障害者による情報の取得及び利用並びに意思疎通に係る施策の推進に関する法律-司法分野の施策の進展に期待

「新ノーマライゼーション」2022年6月号

弁護士
田中伸明(たなかのぶあき)

1. はじめに

第208回通常国会において、「障害者による情報の取得及び利用並びに意思疎通に係る施策の推進に関する法律」(以下「本法律」という)が審議され、成立しました。本法律は、障害者に対して、日常生活及び社会生活における情報アクセシビリティの拡充を進めるとともに、コミュニケーションの障壁解消を目指すものとして期待されています。

本稿では、本法律13条において、「障害者が自立した日常生活及び社会生活を営むために必要な分野」の1つとして、「司法手続」が例示として定められたことの意義について述べたいと思います。

2. 障害者の裁判を受ける権利の重要性

(1)裁判を受ける権利(憲法32条)

日本国憲法32条では、「何人も、裁判所において裁判を受ける権利を奪はれない。」として、裁判を受ける権利を基本的人権の1つとして定めています。そして、障害者にも、この裁判を受ける権利が保障されることは当然のことです。

(2)障害者の司法手続へのアクセスに関する国際的枠組み

また、このことは、日本が2014年1月20日に批准し、締約国となっている「障害者の権利に関する条約」(2006年12月13日第61回国連総会において採択、以下「障害者権利条約」という)の13条においても、「手続上の配慮及び年齢に適した配慮が提供されること等により、障害者が他の者との平等を基礎として司法手続を利用する効果的な機会を有することを確保する」として定められ、確認されています。なお、この「手続上の配慮」(Procedural accommodation)は「合理的配慮」(reasonable accommodation)とは異なる概念であることに注意を要します。すなわち、合理的配慮は「均衡を失した又は過度の負担」を課さないものとされていますが(障害者権利条約2条)、手続き上の配慮は「均衡を失した又は過度の負担」という概念によって制限されるものではないことが明確にされています。このことからも、裁判を受ける権利が重要なものとして位置づけられていることが理解できます。

そして、2020年8月には、国際連合において、障害者の権利に関する特別報告者であるカタリナ・デバンダス・アグイラー氏を中心として作成された「障害者の司法アクセスに関する国際原則とガイドライン」(International Principles and Guidelines on Access to Justice for Persons with Disabilities Geneva, August 2020)が公表されました。
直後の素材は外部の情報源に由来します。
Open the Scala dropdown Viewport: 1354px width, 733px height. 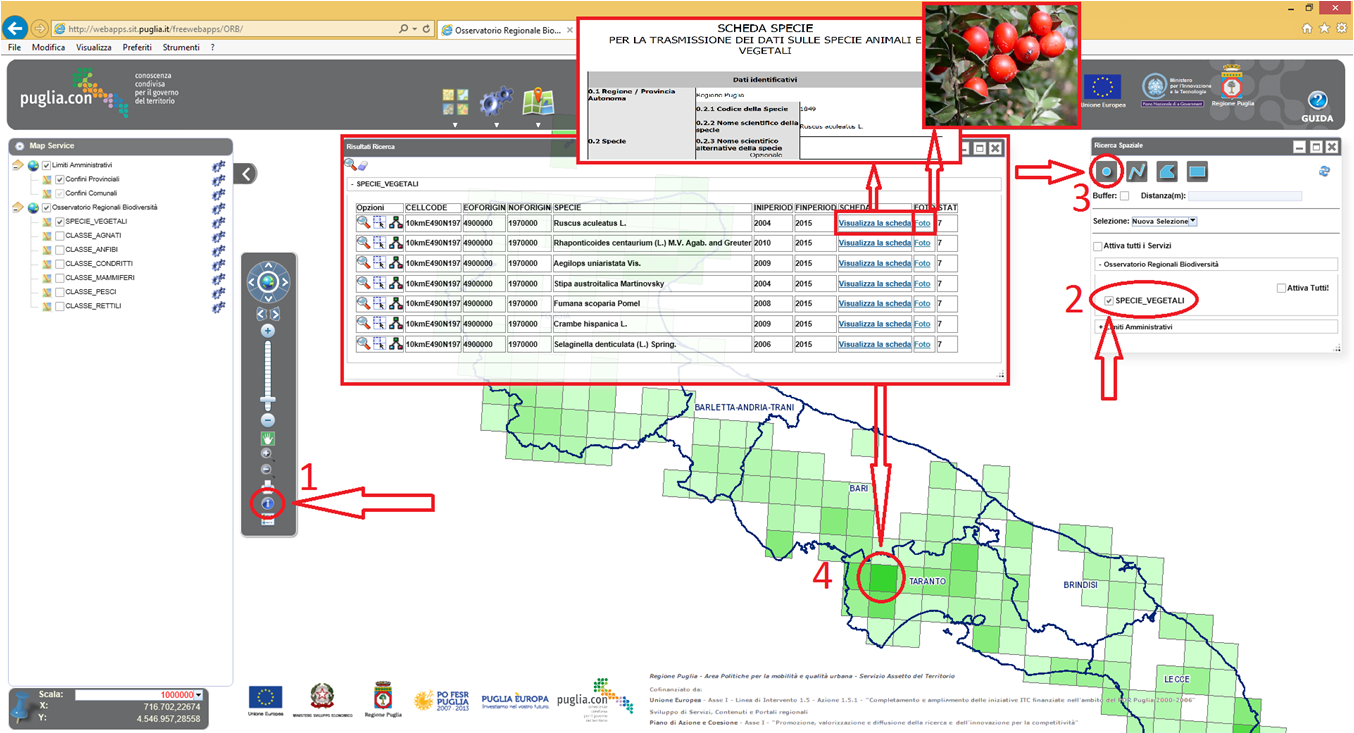point(199,694)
この国際原則とガイドラインでは、障害者の司法手続へのアクセスに関する10の原則と、各原則に関する複数のガイドラインが定められています。障害者の司法手続における情報アクセスのための手段の確保やコミュニケーション支援についても定められており、例えば、第4原則のガイドライン(b)では「司法制度及び手続に関する情報が、適切かつ必要な場合を含め、さまざまな方法で入手できることを確保する」と定められ、その方法として、手話(Sign language)や点字(Braille)等が列挙されています。

(3)障害者基本法

そして、障害者基本法においても、29条(司法手続における配慮等)において、「障害者がその権利を円滑に行使できるようにするため、個々の障害者の特性に応じた意思疎通の手段を確保するよう配慮する」ことが定められ、国内法においても、個々の障害者の特性に応じた意思疎通の手段の確保が重要であることが明記されているのです。

3. 現行法の問題点

このように、憲法で定められた裁判を受ける権利を実質的に確保しようとする法的な枠組みが、障害者権利条約を中心として進められてきている一方で、国内法においては、障害者基本法に定めはあるものの、民事訴訟法、刑事訴訟法には、「耳が聞こえない者」や「口がきけない者」に対する通訳の定めや、文字(書面)で質問し回答することができる旨の定めがあるだけです(民事訴訟法154条、刑事訴訟法176条、刑事訴訟法規則125条)。また、民事訴訟法では、聴覚に障害のある人が必要とする手話通訳者の費用は訴訟費用とされ、敗訴した当事者が負担する扱いとなっています。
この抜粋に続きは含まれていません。